Estonia, Latvia and Lithuania may be located at the far eastern edge of Europe, but together they are situated firmly at the epicentre of cutting-edge payment innovation for the whole continent.
And here lies a lesson for regulators and central banks everywhere: by encouraging FinTech development with a supportive framework, they can play a part in growing successful, sustainable digital economies.
As the Digital & Payment Card Yearbooks outline in detail, all three Baltic countries boast highly developed digital economies, including digitised public services and a 90%+ rate of banking transactions done online.
The triple-digit surge in online payment transactions post-Covid, the emergence of FinTech sandbox playgrounds, and the rapid uptake of Smart ID are just some indicators of the frenetic pace of innovation.
And this combined momentum in the Baltic region is making positive waves across the rest of Europe.
Smart-ID, a home-grown Baltic scheme, is serving as the template for digital ID initiatives elsewhere.
Available as a free app, Smart-ID allows access to e-services including government and banking services, and eliminates the need for passwords and codes.
Signatures given with Smart-ID are legally binding, recognised in all EU states and have the same legal effect as handwritten signatures.
As a method of enabling financial inclusion, it’s been hugely successful.
Such is its ease of use that Baltic banks have begun phasing out PIN code cards in favour of Smart-ID authentication for payments.
In fact, a 2020 pan-Baltic survey from Swedbank found that Estonians trust biometric ID, fingerprint or facial recognition as the most convenient and secure way to use mobile banking.

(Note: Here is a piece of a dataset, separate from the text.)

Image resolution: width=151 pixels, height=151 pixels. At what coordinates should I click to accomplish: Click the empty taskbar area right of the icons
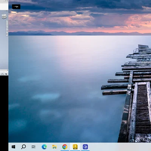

Innovations like these have come to market quickly thanks to the warm welcome given to FinTechs by regulators in all three countries.
Nurtured by supportive central banks and welcoming sandbox environments, budding FinTechs have gone on to do great things, and in the wake of Brexit, established FinTechs are flocking to the region as the main gateway into Europe.
The best-known example is Revolut, which in May 2020 launched as a specialised licenced bank in Lithuania, and received a full banking licence by the ECB in December 2021.
Lithuania has become the favoured launching pad and destination for FinTech and e-money firms, as seen by the number of UK payment card portfolios that migrated to the country from the UK after Brexit.
This had an immediate and direct impact on payment transaction volumes in the country – the combined impact of the Covid-19 pandemic, plus card portfolio migration from the UK, led to a 32% jump in card payments, a 127% rise in cross-border payments, and a 200% increase in remote online card payments in 2020.
Meanwhile, Latvia’s Ministry of Finance, the Financial and Capital Market Commission (FCMC) and industry bodies have joined forces to develop a national start-up support policy, and a specific FinTech strategy to support the rapidly-growing vertical.
Lithuania’s central bank is also an enthusiastic proponent of using central bank digital currencies, and has used its LBCoin digital coin project as the test component for a possible digital euro.
This culture of promoting collaboration instead of competition serves as a much-needed lesson for the rest of Europe’s regulators, who all too often view FinTechs with suspicion and take a heavy-handed approach to legislation.
By following the Baltic example, Europe’s digital economy can encourage budding entrepreneurs to fulfil their potential, and produce the innovations that are needed to aid financial inclusion for the good of everyone.